··· Information supplied

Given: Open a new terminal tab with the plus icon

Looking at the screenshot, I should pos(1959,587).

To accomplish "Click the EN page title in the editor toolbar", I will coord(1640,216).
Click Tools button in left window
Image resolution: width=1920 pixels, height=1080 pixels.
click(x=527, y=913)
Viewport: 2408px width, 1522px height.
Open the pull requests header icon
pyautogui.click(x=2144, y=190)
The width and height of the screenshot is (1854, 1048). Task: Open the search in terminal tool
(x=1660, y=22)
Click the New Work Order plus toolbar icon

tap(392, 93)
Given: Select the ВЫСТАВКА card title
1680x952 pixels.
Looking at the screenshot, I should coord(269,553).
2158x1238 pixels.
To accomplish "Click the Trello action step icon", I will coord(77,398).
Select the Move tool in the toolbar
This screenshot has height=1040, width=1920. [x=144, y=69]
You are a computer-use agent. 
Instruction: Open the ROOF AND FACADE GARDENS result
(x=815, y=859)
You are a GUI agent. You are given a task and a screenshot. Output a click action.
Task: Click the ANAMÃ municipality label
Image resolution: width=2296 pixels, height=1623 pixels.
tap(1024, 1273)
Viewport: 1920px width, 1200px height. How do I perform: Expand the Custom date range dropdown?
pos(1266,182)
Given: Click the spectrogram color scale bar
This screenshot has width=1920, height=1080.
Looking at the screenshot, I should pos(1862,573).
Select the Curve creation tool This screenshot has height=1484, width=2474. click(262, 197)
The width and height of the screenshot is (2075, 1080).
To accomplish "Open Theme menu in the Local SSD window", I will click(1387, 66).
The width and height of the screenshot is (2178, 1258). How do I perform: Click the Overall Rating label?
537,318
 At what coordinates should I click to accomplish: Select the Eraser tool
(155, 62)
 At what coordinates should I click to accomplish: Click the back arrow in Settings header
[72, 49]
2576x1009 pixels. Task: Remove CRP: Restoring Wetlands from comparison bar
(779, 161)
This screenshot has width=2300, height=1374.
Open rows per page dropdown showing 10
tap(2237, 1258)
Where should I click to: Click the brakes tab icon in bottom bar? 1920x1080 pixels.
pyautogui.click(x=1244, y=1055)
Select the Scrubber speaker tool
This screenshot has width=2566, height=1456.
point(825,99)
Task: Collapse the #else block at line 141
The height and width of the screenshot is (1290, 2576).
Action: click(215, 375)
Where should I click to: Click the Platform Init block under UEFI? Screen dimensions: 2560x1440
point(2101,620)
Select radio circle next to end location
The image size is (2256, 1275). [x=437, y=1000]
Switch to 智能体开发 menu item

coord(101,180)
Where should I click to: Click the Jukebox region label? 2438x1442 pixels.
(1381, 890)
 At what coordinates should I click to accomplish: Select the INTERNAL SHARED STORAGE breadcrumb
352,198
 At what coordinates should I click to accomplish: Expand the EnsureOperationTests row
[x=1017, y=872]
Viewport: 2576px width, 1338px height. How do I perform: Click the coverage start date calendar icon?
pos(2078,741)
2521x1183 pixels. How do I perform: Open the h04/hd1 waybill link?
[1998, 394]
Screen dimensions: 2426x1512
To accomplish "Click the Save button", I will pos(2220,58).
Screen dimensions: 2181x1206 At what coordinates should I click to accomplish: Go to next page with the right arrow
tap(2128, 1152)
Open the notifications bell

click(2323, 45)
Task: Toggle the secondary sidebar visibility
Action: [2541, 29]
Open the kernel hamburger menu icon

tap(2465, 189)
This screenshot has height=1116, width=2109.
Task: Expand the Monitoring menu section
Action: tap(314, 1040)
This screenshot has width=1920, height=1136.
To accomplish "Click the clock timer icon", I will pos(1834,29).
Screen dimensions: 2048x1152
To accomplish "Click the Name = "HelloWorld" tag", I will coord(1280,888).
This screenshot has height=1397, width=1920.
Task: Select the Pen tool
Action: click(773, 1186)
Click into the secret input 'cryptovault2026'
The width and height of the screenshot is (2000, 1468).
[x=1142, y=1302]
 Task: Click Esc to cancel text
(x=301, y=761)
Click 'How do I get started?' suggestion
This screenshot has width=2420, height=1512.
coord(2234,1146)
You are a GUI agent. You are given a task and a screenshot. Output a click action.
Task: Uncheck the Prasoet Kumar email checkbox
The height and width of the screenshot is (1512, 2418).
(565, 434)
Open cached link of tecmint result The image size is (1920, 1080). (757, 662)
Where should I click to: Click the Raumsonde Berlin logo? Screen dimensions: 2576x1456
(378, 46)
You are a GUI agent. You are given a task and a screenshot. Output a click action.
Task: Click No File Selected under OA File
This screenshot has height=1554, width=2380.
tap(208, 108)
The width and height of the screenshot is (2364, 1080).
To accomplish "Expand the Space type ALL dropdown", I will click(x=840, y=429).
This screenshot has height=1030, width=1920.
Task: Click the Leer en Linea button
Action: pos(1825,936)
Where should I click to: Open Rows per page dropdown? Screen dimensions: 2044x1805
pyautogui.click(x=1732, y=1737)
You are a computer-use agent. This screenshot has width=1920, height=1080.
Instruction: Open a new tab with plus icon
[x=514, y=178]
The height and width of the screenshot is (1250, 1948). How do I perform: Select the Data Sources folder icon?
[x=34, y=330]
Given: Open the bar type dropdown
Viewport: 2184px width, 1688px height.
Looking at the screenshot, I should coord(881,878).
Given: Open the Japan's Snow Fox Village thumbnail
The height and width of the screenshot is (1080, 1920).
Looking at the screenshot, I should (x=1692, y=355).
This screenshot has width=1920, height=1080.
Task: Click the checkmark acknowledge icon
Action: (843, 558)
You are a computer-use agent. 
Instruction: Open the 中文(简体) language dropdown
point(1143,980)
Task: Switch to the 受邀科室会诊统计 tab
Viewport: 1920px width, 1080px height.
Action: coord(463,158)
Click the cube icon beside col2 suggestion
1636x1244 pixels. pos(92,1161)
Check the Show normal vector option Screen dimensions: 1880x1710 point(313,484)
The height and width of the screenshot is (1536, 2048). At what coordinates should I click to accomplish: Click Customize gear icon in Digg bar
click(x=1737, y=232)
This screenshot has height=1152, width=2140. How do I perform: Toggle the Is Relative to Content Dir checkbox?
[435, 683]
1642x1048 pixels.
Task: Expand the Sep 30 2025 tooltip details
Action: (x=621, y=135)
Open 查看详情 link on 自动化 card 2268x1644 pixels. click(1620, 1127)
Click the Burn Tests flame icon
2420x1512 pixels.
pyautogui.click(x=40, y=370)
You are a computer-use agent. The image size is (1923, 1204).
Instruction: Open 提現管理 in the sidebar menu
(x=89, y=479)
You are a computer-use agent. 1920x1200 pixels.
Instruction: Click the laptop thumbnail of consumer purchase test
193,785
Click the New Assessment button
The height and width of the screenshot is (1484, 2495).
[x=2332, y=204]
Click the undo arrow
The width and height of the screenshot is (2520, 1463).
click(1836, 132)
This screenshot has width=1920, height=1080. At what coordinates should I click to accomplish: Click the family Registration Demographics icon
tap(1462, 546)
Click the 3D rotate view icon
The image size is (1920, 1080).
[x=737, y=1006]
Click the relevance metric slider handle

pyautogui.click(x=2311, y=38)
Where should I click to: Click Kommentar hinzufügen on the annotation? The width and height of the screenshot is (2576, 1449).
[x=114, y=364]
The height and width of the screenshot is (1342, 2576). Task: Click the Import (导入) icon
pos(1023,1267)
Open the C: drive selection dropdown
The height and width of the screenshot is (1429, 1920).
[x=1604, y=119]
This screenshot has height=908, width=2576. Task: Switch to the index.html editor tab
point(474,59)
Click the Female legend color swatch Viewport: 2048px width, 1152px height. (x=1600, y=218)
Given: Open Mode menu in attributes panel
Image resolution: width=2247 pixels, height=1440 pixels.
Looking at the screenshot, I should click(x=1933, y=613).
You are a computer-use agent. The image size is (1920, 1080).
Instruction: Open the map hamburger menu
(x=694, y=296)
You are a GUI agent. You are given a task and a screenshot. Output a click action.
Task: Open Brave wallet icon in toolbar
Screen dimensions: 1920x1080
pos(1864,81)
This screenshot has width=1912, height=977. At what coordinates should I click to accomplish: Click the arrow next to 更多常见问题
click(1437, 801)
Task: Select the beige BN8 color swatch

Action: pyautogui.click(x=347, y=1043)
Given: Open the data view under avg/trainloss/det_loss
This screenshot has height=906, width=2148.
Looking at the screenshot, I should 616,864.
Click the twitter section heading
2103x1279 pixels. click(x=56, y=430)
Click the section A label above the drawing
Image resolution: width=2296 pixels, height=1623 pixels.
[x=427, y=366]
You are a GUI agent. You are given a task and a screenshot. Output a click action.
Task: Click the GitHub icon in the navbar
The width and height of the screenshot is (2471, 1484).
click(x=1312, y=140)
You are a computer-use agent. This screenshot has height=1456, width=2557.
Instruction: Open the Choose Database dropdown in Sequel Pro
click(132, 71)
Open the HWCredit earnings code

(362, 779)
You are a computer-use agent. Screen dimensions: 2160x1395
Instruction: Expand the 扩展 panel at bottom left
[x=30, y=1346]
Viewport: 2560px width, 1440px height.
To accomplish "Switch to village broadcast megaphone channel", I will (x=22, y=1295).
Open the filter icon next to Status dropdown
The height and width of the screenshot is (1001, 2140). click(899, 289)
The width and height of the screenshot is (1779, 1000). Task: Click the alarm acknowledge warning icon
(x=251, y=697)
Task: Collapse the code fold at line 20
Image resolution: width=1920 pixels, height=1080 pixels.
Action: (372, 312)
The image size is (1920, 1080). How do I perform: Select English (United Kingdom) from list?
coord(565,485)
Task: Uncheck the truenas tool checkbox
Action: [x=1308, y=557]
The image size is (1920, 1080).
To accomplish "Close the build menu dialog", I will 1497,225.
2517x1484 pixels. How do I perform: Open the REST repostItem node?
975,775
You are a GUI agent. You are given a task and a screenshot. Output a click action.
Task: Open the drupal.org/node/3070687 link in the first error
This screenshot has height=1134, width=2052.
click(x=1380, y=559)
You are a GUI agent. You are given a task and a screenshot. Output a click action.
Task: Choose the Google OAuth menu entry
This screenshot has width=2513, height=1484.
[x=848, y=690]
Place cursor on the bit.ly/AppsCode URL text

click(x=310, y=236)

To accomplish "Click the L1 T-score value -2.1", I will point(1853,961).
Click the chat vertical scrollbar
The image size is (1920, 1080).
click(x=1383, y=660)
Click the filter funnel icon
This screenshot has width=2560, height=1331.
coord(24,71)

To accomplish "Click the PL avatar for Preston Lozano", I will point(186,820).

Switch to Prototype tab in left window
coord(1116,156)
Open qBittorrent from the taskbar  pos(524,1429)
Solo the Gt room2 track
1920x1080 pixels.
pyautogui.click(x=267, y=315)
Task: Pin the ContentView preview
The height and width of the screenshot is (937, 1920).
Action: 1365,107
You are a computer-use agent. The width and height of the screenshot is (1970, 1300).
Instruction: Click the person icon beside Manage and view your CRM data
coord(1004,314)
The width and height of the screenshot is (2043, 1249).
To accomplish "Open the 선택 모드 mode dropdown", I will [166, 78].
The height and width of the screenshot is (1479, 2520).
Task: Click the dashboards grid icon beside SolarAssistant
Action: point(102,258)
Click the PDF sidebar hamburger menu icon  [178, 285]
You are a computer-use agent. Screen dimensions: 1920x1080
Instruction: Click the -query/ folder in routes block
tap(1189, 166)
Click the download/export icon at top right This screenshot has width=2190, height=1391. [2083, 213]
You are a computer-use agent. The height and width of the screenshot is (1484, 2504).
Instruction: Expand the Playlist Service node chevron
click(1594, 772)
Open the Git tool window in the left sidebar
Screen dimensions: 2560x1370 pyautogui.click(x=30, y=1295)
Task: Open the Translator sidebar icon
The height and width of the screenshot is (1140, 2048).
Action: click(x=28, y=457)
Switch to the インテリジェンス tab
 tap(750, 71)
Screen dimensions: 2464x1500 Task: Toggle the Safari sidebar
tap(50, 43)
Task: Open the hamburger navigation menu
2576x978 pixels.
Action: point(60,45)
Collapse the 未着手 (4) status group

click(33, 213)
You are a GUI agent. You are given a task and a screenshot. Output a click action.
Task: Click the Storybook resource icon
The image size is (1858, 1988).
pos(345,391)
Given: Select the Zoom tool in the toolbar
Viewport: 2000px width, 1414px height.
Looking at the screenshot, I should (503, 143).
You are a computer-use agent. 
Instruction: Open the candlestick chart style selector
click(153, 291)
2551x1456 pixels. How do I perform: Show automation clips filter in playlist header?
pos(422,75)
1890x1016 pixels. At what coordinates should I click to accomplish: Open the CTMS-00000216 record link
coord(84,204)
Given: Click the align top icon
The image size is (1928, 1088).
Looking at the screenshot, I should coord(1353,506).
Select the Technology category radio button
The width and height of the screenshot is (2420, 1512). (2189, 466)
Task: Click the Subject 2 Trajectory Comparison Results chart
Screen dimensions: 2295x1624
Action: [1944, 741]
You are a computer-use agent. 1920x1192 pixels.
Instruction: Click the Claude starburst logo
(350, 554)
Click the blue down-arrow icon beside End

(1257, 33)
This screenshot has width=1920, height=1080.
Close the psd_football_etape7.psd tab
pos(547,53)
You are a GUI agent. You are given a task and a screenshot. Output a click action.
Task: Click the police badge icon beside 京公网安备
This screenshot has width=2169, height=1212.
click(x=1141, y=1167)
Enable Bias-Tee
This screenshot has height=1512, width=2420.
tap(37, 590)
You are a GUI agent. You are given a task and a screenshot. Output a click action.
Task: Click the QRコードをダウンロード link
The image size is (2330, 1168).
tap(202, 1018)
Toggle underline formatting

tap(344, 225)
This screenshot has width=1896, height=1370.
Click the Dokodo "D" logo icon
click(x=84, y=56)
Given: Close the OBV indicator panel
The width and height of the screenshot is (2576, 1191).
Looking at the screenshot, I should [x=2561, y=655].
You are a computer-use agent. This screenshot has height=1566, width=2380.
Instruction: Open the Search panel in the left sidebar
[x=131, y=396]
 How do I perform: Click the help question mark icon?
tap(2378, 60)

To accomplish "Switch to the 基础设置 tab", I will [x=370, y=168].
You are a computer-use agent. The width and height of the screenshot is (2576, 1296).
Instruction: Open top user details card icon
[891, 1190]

······

# Problem description
From the records above, print exactly the lines that run from the line with "Open the HWCredit earnings code" to the line with "Task: Collapse the code fold at line 20", inclusive.

# Exercise output
Open the HWCredit earnings code

(362, 779)
You are a computer-use agent. Screen dimensions: 2160x1395
Instruction: Expand the 扩展 panel at bottom left
[x=30, y=1346]
Viewport: 2560px width, 1440px height.
To accomplish "Switch to village broadcast megaphone channel", I will (x=22, y=1295).
Open the filter icon next to Status dropdown
The height and width of the screenshot is (1001, 2140). click(899, 289)
The width and height of the screenshot is (1779, 1000). Task: Click the alarm acknowledge warning icon
(x=251, y=697)
Task: Collapse the code fold at line 20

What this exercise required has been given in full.